[INPUT RECORDS Boundary: Start]
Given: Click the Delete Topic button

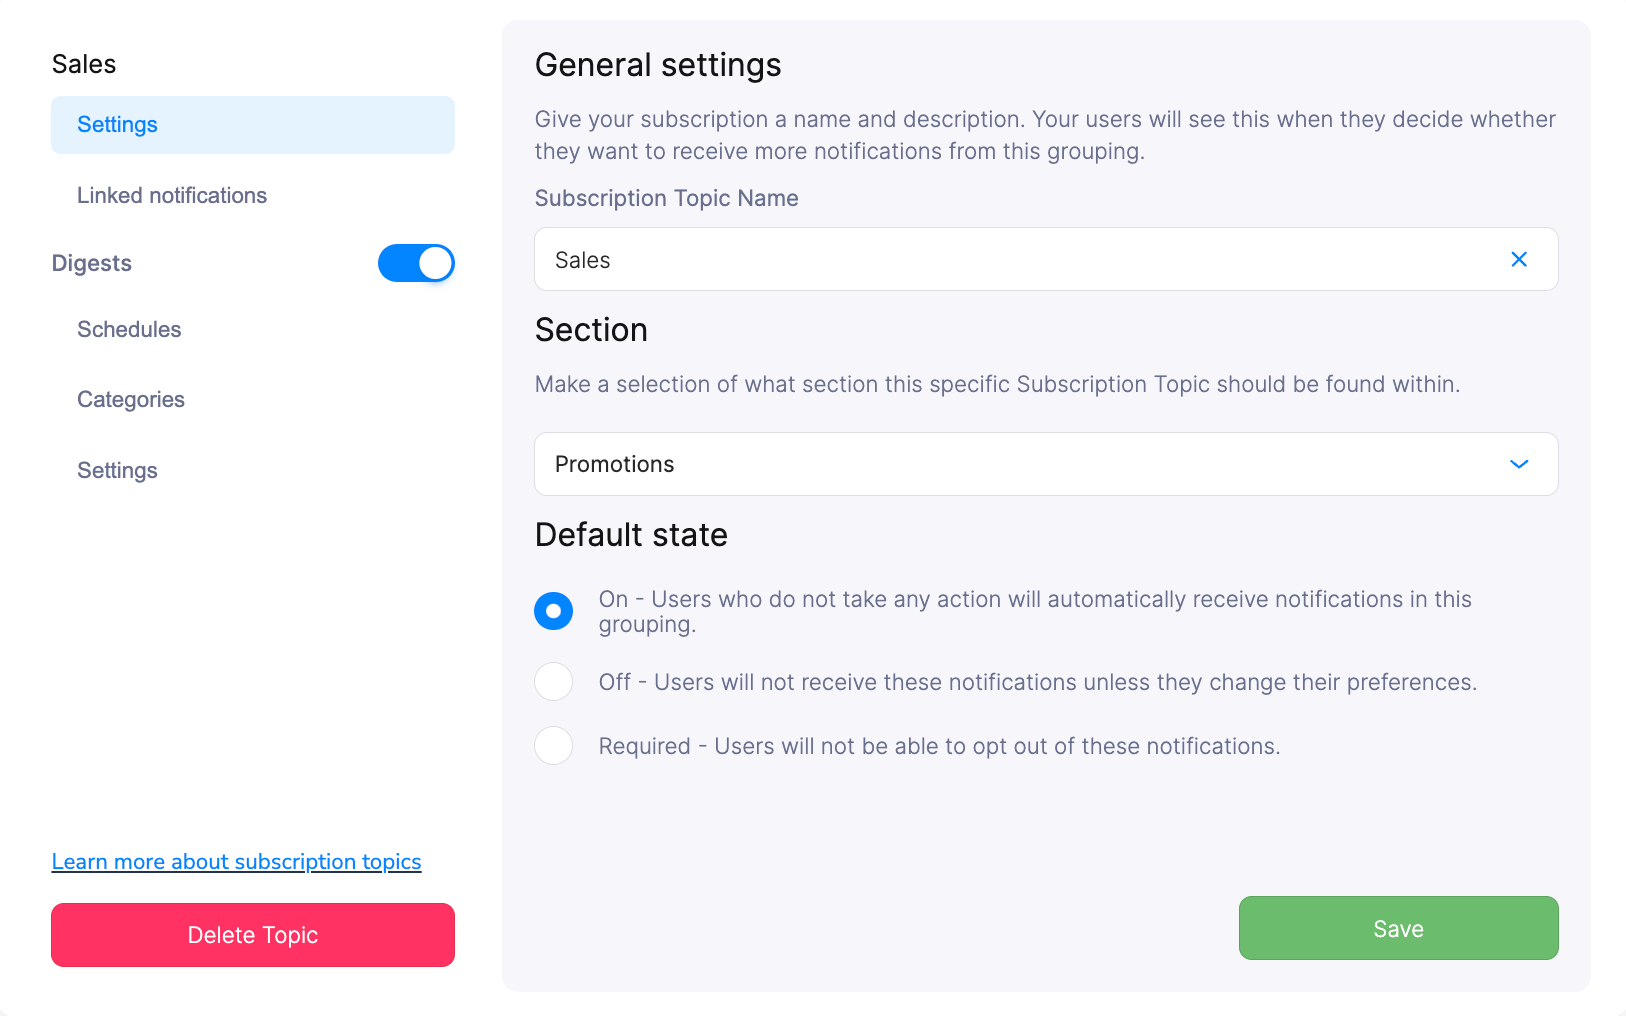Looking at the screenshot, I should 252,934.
[INPUT RECORDS Boundary: End]
[INPUT RECORDS Boundary: Start]
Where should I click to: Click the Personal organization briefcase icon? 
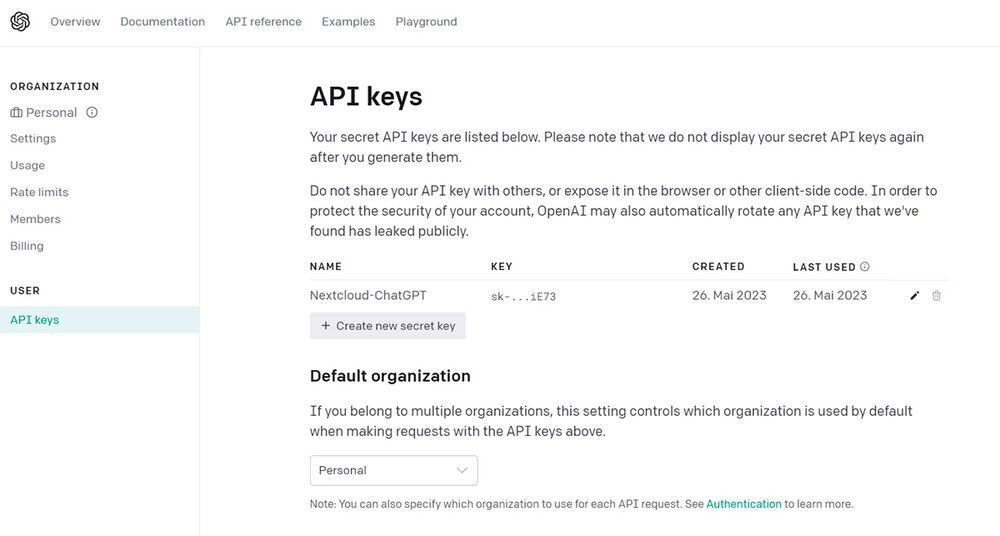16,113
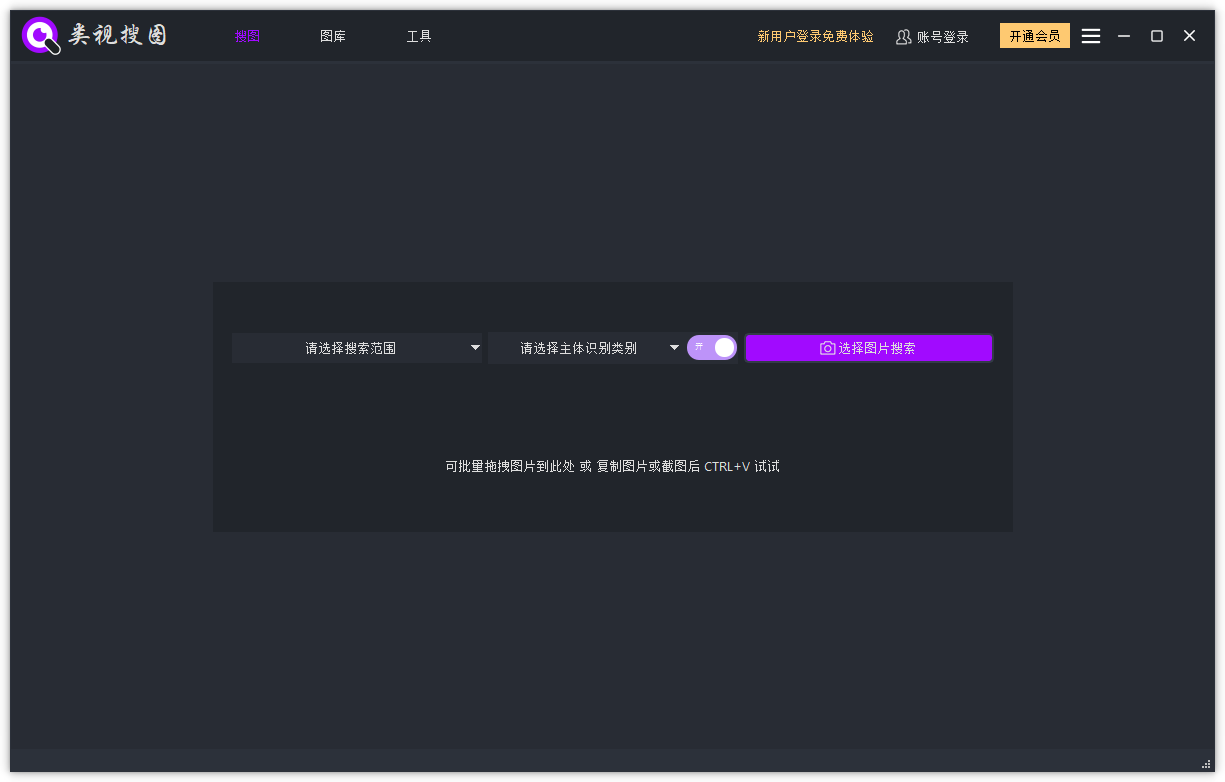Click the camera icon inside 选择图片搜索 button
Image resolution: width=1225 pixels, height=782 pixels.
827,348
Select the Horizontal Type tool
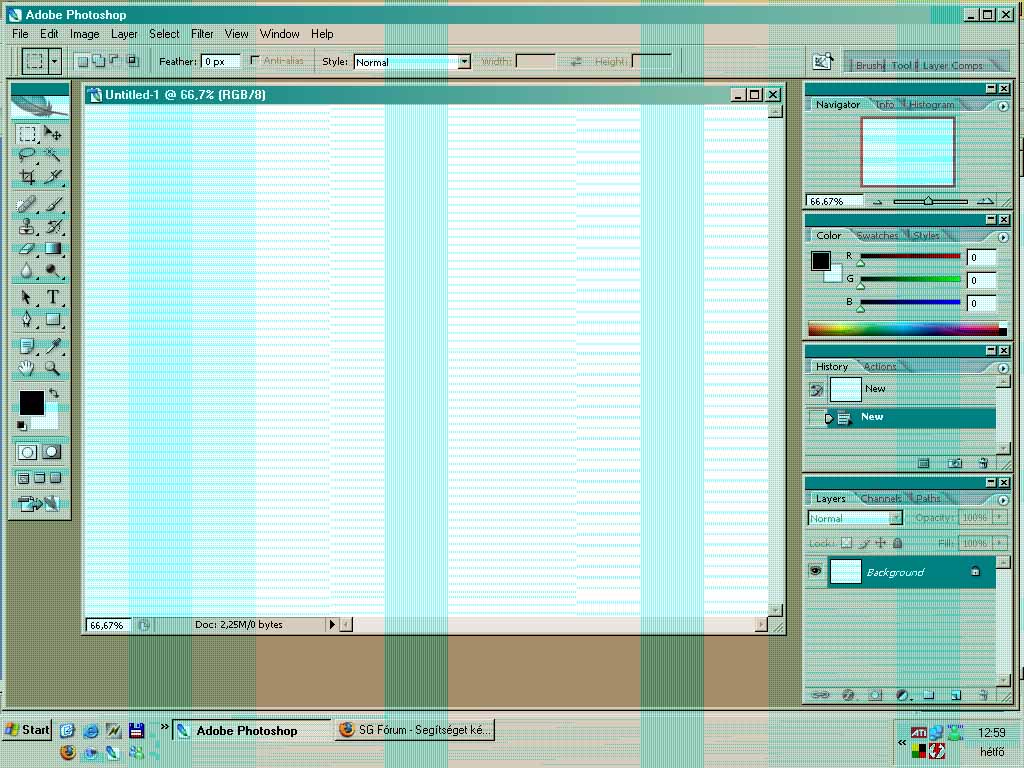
[INPUT RECORDS Boundary: End]
■ WORK REQUEST
When you reach the line with "Where should I" in the records above, begin repeating the lines exactly, and stop after the line with "Select the Horizontal Type tool". Skip all pictures.

■ YOUR SOLUTION
Where should I click to: Click the Personal organization briefcase icon? 
16,113
Click the camera icon inside 选择图片搜索 button
Image resolution: width=1225 pixels, height=782 pixels.
827,348
Select the Horizontal Type tool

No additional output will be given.